◆ AIM OF THE EXERCISE:
Reproduce each of the rows below verbatim, keeping every line in its original order.

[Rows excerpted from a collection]
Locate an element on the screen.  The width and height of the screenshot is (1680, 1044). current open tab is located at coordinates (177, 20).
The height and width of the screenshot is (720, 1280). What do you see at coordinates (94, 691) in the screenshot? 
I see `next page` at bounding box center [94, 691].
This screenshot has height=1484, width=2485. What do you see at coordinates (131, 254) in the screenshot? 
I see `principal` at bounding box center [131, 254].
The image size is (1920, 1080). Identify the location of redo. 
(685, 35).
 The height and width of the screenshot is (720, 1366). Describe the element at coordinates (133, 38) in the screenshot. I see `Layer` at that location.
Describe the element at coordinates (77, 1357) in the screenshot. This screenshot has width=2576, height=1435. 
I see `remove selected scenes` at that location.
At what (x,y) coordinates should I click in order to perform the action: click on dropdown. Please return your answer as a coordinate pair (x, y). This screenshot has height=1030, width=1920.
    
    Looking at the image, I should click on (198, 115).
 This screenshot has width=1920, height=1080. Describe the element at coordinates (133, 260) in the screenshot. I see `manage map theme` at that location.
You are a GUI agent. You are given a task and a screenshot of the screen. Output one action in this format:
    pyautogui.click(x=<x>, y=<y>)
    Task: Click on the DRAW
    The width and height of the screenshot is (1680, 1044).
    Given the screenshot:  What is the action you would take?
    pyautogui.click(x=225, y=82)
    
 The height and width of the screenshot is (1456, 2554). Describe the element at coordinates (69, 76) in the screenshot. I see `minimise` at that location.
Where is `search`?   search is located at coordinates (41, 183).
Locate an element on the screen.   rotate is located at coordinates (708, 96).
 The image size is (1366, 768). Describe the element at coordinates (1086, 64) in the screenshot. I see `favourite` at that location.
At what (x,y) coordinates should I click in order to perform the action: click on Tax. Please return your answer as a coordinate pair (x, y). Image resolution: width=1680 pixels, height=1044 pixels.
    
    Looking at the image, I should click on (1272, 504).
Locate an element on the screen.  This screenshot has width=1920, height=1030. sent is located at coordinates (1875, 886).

◆ TASK RESPONSE:
Locate an element on the screen.  The width and height of the screenshot is (1680, 1044). current open tab is located at coordinates (177, 20).
The height and width of the screenshot is (720, 1280). What do you see at coordinates (94, 691) in the screenshot? 
I see `next page` at bounding box center [94, 691].
This screenshot has height=1484, width=2485. What do you see at coordinates (131, 254) in the screenshot? 
I see `principal` at bounding box center [131, 254].
The image size is (1920, 1080). Identify the location of redo. 
(685, 35).
 The height and width of the screenshot is (720, 1366). Describe the element at coordinates (133, 38) in the screenshot. I see `Layer` at that location.
Describe the element at coordinates (77, 1357) in the screenshot. This screenshot has width=2576, height=1435. 
I see `remove selected scenes` at that location.
At what (x,y) coordinates should I click in order to perform the action: click on dropdown. Please return your answer as a coordinate pair (x, y). This screenshot has height=1030, width=1920.
    
    Looking at the image, I should click on (198, 115).
 This screenshot has width=1920, height=1080. Describe the element at coordinates (133, 260) in the screenshot. I see `manage map theme` at that location.
You are a GUI agent. You are given a task and a screenshot of the screen. Output one action in this format:
    pyautogui.click(x=<x>, y=<y>)
    Task: Click on the DRAW
    The width and height of the screenshot is (1680, 1044).
    Given the screenshot:  What is the action you would take?
    pyautogui.click(x=225, y=82)
    
 The height and width of the screenshot is (1456, 2554). Describe the element at coordinates (69, 76) in the screenshot. I see `minimise` at that location.
Where is `search`?   search is located at coordinates (41, 183).
Locate an element on the screen.   rotate is located at coordinates (708, 96).
 The image size is (1366, 768). Describe the element at coordinates (1086, 64) in the screenshot. I see `favourite` at that location.
At what (x,y) coordinates should I click in order to perform the action: click on Tax. Please return your answer as a coordinate pair (x, y). Image resolution: width=1680 pixels, height=1044 pixels.
    
    Looking at the image, I should click on (1272, 504).
Locate an element on the screen.  This screenshot has width=1920, height=1030. sent is located at coordinates (1875, 886).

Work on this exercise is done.